─── Data provided ───

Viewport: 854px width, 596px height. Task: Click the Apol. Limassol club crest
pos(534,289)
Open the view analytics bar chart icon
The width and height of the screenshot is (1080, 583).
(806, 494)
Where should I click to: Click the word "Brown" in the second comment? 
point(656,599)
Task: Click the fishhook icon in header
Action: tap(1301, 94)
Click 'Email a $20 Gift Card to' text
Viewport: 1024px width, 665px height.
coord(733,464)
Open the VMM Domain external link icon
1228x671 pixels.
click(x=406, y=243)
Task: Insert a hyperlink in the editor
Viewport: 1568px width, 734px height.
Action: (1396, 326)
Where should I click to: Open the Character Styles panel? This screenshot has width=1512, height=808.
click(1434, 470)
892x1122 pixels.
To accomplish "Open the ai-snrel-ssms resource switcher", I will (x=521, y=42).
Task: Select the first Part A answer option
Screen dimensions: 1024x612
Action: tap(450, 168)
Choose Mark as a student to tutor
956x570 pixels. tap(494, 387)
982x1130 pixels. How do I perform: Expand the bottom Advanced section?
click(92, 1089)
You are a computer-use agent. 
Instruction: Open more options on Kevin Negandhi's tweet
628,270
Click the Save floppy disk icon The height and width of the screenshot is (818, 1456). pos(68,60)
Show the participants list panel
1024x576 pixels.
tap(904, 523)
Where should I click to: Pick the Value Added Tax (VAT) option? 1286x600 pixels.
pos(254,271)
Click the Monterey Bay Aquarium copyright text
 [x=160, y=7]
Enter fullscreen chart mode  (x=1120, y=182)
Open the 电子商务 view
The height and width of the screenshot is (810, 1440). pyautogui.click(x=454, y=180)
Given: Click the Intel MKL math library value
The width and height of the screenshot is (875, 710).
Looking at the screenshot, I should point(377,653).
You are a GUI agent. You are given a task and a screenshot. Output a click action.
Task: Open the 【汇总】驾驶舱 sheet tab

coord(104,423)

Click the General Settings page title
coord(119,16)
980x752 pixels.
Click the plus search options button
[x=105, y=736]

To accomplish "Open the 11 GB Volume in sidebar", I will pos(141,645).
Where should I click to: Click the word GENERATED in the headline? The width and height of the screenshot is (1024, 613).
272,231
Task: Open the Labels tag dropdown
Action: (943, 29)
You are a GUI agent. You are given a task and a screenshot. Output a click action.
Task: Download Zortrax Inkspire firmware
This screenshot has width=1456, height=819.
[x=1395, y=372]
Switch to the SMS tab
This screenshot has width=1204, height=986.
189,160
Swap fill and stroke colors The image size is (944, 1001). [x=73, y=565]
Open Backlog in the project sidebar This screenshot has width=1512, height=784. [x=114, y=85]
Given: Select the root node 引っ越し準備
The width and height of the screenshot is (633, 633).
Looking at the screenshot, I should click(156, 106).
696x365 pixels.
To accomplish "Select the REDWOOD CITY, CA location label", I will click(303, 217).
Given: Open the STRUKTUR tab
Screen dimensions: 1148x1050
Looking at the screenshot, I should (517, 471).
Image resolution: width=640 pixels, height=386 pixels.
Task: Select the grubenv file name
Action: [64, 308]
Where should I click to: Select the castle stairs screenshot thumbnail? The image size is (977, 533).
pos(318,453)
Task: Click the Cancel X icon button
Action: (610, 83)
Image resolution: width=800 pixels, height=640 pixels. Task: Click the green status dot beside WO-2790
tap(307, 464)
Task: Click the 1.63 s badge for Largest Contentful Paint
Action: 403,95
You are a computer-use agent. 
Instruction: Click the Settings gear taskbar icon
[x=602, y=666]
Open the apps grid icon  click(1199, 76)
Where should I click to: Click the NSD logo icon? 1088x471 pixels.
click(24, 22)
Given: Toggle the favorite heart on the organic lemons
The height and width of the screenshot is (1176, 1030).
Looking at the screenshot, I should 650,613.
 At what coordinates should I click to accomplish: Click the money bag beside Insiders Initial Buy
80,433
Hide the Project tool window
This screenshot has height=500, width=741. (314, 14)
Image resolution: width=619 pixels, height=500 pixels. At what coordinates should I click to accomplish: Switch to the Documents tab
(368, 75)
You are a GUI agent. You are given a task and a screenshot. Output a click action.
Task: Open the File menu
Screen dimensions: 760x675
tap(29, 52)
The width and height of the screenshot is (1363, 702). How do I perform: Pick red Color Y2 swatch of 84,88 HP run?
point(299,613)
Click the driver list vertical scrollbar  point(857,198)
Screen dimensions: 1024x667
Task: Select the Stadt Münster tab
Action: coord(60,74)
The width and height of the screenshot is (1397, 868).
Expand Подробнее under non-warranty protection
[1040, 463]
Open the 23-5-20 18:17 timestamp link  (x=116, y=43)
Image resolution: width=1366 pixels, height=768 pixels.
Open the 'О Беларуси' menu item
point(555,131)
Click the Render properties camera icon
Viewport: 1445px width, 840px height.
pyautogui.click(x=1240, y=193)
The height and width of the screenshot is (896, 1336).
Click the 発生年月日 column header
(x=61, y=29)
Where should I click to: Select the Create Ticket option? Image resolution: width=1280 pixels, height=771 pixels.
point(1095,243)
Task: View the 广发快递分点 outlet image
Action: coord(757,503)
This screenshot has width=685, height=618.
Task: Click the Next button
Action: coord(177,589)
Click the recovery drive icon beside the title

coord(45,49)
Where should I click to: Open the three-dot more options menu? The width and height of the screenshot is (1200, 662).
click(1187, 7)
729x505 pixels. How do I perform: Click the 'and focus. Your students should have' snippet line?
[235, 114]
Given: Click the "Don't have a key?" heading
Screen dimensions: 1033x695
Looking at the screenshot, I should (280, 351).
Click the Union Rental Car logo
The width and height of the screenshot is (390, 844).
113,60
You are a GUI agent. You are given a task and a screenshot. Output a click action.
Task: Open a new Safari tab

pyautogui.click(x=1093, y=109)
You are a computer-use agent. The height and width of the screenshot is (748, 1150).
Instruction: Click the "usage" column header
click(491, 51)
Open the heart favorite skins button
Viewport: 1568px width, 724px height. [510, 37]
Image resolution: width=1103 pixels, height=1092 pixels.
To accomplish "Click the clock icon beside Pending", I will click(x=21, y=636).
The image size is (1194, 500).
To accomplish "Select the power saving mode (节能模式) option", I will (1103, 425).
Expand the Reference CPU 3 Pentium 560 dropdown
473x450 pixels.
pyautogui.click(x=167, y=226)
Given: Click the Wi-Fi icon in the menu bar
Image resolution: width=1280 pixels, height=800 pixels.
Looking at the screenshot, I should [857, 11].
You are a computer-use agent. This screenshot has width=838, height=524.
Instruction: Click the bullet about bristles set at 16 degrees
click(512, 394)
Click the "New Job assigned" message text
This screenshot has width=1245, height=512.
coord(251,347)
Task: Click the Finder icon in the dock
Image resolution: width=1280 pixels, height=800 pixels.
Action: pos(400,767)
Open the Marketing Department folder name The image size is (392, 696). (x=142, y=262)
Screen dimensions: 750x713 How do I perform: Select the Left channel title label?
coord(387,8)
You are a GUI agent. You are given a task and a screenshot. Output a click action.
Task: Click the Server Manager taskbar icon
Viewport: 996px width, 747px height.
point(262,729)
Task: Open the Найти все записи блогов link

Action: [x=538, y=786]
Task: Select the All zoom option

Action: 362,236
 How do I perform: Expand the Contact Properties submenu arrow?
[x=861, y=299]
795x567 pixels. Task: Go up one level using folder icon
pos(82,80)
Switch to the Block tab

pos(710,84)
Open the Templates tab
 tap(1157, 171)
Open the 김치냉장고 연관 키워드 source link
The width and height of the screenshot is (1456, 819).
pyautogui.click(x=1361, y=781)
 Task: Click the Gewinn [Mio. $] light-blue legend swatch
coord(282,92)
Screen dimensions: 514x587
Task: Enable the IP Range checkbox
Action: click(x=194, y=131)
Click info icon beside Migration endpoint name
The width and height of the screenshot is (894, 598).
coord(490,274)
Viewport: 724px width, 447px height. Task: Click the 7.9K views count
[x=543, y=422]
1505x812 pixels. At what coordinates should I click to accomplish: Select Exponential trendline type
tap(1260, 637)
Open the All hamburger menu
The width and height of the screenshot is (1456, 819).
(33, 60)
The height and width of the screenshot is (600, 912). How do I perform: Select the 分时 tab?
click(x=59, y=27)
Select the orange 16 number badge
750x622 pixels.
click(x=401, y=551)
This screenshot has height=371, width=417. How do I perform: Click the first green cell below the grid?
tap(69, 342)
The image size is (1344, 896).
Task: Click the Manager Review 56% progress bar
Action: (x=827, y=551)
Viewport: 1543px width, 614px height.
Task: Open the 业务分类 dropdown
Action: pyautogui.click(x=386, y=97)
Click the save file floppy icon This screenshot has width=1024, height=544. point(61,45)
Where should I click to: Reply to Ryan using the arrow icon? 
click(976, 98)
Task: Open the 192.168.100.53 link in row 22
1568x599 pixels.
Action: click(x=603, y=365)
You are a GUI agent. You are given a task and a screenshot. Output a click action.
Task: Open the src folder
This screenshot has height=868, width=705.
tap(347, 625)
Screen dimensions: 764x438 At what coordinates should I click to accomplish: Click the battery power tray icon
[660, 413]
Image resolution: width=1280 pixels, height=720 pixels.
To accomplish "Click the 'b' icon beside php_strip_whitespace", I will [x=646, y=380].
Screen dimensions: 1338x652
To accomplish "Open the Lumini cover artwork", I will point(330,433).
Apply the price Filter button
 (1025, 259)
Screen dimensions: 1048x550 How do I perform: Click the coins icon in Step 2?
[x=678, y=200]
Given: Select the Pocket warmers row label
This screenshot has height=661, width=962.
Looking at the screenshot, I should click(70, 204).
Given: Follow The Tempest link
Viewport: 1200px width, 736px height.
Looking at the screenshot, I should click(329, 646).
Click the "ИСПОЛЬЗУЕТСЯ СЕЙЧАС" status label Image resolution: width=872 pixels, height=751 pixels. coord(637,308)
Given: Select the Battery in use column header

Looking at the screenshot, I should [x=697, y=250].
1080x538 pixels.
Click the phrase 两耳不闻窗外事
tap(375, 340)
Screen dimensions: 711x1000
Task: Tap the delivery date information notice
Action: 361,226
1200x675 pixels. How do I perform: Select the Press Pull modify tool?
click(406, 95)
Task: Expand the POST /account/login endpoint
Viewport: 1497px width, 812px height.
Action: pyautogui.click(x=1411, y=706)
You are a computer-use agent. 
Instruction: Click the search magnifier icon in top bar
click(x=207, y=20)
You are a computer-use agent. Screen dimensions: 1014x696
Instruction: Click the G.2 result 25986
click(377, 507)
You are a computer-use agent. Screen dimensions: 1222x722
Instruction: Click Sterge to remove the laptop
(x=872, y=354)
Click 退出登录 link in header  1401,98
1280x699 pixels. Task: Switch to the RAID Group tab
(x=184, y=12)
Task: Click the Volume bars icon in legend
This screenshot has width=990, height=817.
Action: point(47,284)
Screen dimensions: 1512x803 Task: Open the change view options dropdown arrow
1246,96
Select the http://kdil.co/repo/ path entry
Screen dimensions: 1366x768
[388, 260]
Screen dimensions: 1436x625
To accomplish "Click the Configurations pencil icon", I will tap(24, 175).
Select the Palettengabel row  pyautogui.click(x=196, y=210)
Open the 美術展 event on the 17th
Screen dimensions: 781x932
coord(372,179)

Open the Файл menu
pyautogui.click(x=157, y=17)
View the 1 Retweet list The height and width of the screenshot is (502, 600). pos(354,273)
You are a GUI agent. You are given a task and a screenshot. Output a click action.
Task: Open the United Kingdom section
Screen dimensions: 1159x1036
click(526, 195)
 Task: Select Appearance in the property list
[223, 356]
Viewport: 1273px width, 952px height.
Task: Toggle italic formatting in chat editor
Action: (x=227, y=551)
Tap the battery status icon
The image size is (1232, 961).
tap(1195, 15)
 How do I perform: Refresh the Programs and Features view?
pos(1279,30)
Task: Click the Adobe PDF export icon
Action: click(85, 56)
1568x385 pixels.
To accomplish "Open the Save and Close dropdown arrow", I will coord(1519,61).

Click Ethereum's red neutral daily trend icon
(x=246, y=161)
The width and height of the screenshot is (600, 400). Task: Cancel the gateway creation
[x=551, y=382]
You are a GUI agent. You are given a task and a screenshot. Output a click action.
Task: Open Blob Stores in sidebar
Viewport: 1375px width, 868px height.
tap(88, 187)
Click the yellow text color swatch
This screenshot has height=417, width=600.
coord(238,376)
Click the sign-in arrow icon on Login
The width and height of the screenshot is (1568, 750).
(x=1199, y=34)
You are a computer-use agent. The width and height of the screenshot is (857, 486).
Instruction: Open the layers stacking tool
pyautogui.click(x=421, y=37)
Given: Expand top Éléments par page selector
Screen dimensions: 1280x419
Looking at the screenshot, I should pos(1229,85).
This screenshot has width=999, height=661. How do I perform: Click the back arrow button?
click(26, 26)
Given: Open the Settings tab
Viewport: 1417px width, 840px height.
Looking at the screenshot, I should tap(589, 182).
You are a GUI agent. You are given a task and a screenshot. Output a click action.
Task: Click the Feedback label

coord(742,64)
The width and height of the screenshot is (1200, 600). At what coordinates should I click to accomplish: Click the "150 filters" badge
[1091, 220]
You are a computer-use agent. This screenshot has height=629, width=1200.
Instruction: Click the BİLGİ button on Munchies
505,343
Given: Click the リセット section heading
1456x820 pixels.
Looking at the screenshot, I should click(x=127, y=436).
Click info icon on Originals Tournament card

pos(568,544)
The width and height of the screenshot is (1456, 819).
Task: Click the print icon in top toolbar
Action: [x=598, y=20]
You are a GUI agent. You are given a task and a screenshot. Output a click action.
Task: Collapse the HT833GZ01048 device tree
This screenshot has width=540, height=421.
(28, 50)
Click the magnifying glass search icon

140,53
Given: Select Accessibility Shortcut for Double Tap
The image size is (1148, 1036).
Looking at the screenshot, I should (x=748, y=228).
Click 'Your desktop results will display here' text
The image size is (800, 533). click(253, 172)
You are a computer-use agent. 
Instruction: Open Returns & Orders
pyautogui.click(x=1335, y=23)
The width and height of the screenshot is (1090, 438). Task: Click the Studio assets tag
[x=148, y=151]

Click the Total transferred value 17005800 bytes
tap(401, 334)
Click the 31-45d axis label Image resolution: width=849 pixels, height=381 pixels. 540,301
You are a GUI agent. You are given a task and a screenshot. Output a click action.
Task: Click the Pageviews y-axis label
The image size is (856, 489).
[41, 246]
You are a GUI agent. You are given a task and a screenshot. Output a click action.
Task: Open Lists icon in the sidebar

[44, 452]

───

• Task details: Extract exactly and only the lines above from the line containing "Where should I click to: Pick" through the line containing "Given: Click the Intel MKL math library value", both end lines included.

• The answer:
Where should I click to: Pick the Value Added Tax (VAT) option? 1286x600 pixels.
pos(254,271)
Click the Monterey Bay Aquarium copyright text
 [x=160, y=7]
Enter fullscreen chart mode  (x=1120, y=182)
Open the 电子商务 view
The height and width of the screenshot is (810, 1440). pyautogui.click(x=454, y=180)
Given: Click the Intel MKL math library value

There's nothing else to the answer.